Ahmad Junaidi, The Jakarta Post, Jakarta
The City Council has approved an allocation of Rp 54 billion (US$5.4 million) from the 2002 city budget for a busway project connecting Blok M in South Jakarta with downtown Kota in West Jakarta.
Deputy chairman of the council's Commission D for development affairs, Ali Imran Husein, claimed that the project would improve public transportation in Jakarta.
"We support it but we would also urge the city administration to better explain the technical details," Ali, of the United Development Party, told reporters on Monday.
He said the planned procurement of some 50 air-conditioned buses should be done transparently to avoid public suspicions about possible corruption in the project, which is due to start in October of this year.
The busway project was one of several projects included on the agenda of a two-day meeting held by the council to discuss the city's Rp 8.9 billion draft budget in Puncak, Bogor, West Java.
But because the meeting ended inconclusively last Friday, the council approved the busway project during an extension of their meeting at the council building here on Saturday.
A number of councillors feared that the project, which was designed by transportation experts from the Yogyakarta-based Gadjah Mada University, would cause traffic jams and environmental damage.
Hundreds of trees along the Blok M-Kota route, especially along Jl. Sisingamangaraja, Jl. Jend. Sudirman, and Jl. MH. Thamrin, will be cut to pave the way for the development of bus shelters and other facilities for the new transportation system.
Ali of the United Development Party warned the administration about possible environmental damage as a result of the project's development.
"The cutting of the trees should be carried out carefully.
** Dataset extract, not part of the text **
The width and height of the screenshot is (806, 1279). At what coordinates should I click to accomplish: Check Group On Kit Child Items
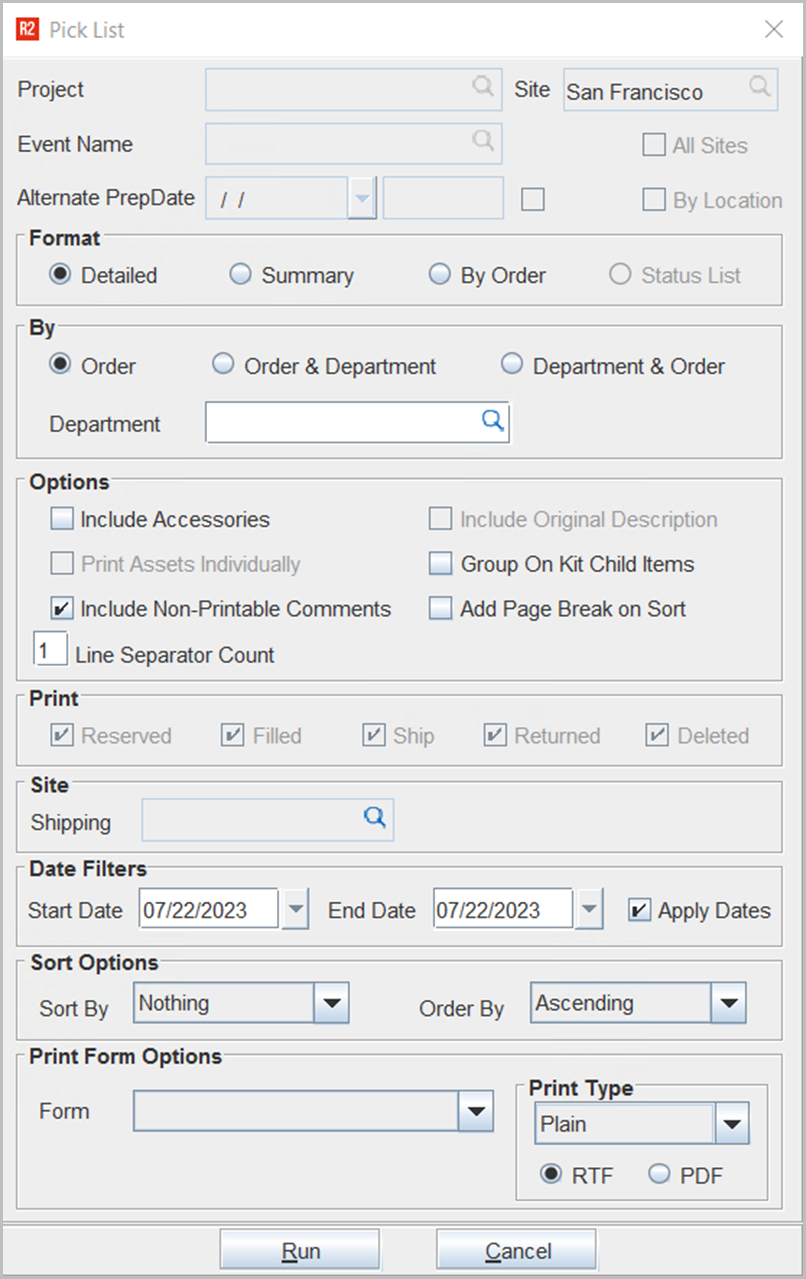pyautogui.click(x=441, y=564)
It's okay if it will only involve cutting the tops of the trees, not felling them completely," he told reporters.
As the new system will require dedicated bus lanes and reduce the lanes available to private cars, it is feared that the plan could worsen traffic congestion along the affected roads.
"Yes, it will create traffic jams. It will be inconvenient for private car owners. But, we cannot please everybody," the City Transportation Agency's Program Management Division head D.A. Rini said.
Although the project has yet to commence, the Indonesian Land Transportation Owners' Association (Organda)'s Jakarta chapter head Aip Syaifuddin rejected the project if it would cause losses to his association's members.
"If some of our bus routes are going to be taken over by the project, we will reject it," Aip told reporters at City Hall.
However, he praised the new system for instituting a monthly fixed salary for drivers. The current system requires the drivers to pay a daily rental fee, thus causing their daily income to fluctuate according to the number of passengers they carry per day.
As a result, drivers are inclined to take on as many passengers as possible and to drive recklessly without paying attention to traffic signs and passenger safety.